Но в течение всей своей жизни Гоголь тщательно, упорно изучал русский язык во всех тонкостях и во всех оттенках слов... Он усердно записывал в записные свои книжки всевозможные редкие слова, провинциализмы, технические термины. До нас, кроме того, дошел составленный Гоголем целый рукописный «Сборник слов простонародных, старинных и малоупотребительных». Материалы для этого сборника Гоголь черпал главным образом из этимологического лексикона русского языка, составленного Рехтфом. Гоголь даже мечтал сам составить и издать «Объяснительный словарь великорусского языка», — нечто вроде того, что мы теперь имеем в виде «Толкового словаря» Даля, столь необходимого для всякого писателя.
И вот при таком-то знании языка Гоголь достиг в его области того, чего ни до него, ни после него не смог достичь ни один из коренных русских писателей.
Петр Петрович Петух заказывает повару обед. «И как заказывал! У мертвого бы родился аппетит. — «Да кулебяку сделай на четыре угла, — говорил он с присасыванием и забирая к себе дух. — В один угол положи ты мне щеки осетра, да вязиги, в другой грешневой кашицы, да грибочков с лучком, да молог сладких, да мозгов, да еще чего знаешь там этакого... какого-нибудь там того... Да чтоб она с одного боку, понимаешь, подрумянилась бы, а с другого пусти ее полегче. Да исподку-то... пропеки ее так, чтобы всю ее прососало, провяло бы так, чтоб она вся знаешь, этак разтого, — не то, чтобы рассыпалась, а истаяла бы во рту, как снег какой, так чтобы и не услышал». — Говоря это. Петух присмакивал и подшлепывал губами... Много еще Петух заказывал блюд. Только и раздавалось: — «Да поджарь, да подпеки, да дай взопреть хорошенько!»

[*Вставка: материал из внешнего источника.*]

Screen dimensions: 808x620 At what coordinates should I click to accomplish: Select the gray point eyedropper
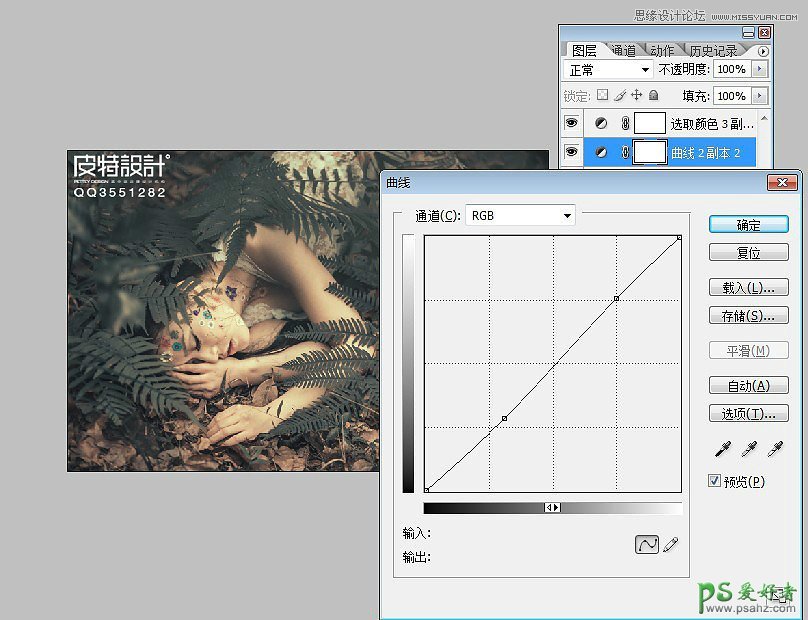coord(746,449)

Мандельштам замечает по поводу выписанной сценки:
«Эта картинка, изумительная по художественности, переносящая читателя в самую душу заказывающего знатока кулебяки, представляет лишь каплю в море подобных картинок; они изобилуют таким богатством оттенков одного и того же понятия, — и все народны до такой степени, что слышишь их будто непосредственно из уст создавшего слова: «и губами причмокивал», «поджарь», «да дай взопреть», «да сделай», «положи», «запусти», «да пусти полегче», «да исподку пропеки», «чтобы провяло ее», «да обложи», «да проложи», «да подбавь», «да подпусти», — никто еще не пользовался таким запасом народных слов, которыми живописует художник, словно красками на холсте, до осязаемости».
Или еще пример. Чичиков раздумывает о судьбе купленных им у Плюшкина беглых мужиков.

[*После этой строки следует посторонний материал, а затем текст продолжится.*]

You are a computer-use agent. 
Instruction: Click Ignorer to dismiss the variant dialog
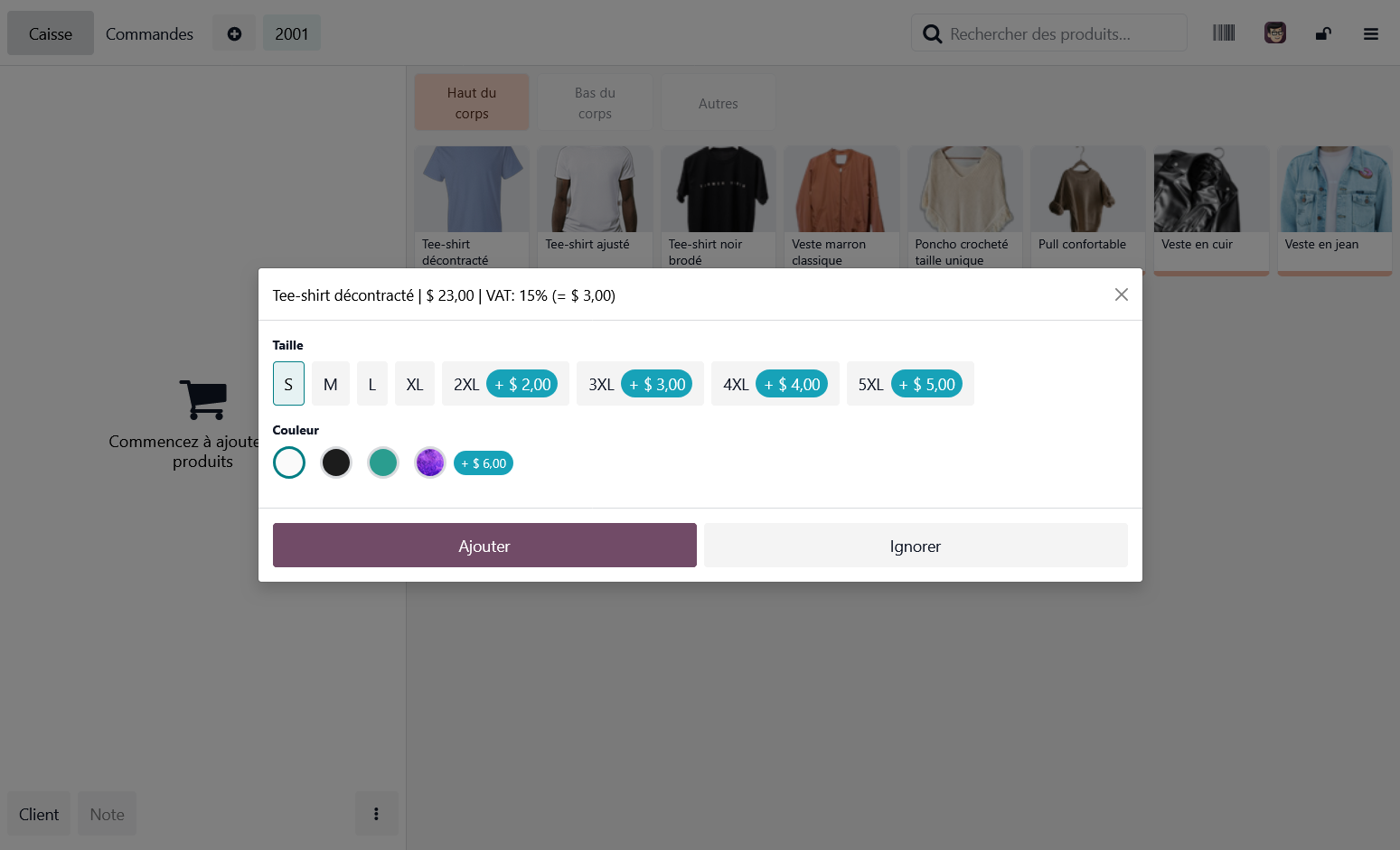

«Но вот уж тебя, беспашпортного, поймал капитан-исправник. Ты стоишь бодро на очной ставке. — «Чей ты?» — говорит капитан-исправник, ввернувши тебе, при сей верной оказии, кое-какое крепкое словцо. — «Такого-то и такого-то помещика», — отвечаешь ты бойко... — «Что ж ты врешь?» — говорит капитан-исправник, с прибавкою кое-какого крепкого словца... — «Что ж ты опять врешь?» — говорит капитан-исправник, скрепивши речь кое-каким крепким словцом... — «А солдатскую шинель зачем стащил? — говорит капитан-исправник, загвоздивши тебе опять в придачу кое-какое крепкое словцо» и т. д.
Вот каким неисчерпаемым запасом слов обладает Гоголь для обозначения одного и того же понятия.
Заменою одних слов другими он заставляет нас чувствовать самую интонацию и характер говорящего. Судья сообщает городничему, что хотел его попотчевать собаченкою. «У меня завели тяжбу два помещика, и я теперь травлю зайцев на землях и у того, и у другого». В ранней редакции городничий отвечает: « Бог с ними теперь, со всякими зайцами ! У меня в ушах только слышно, что инкогнито проклятое. Так и ожидаешь, что вдруг отворятся двери, и войдет». В последней редакции: « Батюшки, не милы мне теперь ваши зайцы ! У меня инкогнито проклятое сидит в голове: так и ждешь, что вот отворится дверь, — и шасть !» Много нужно было таланта, — замечает Мандельштам, — чтобы одним словом «шасть» изобразить и самый акт внезапности, и действие от этой внезапности на виновников; выражением «войдет» цель не могла быть достигнута, вследствие большей отвлеченности его.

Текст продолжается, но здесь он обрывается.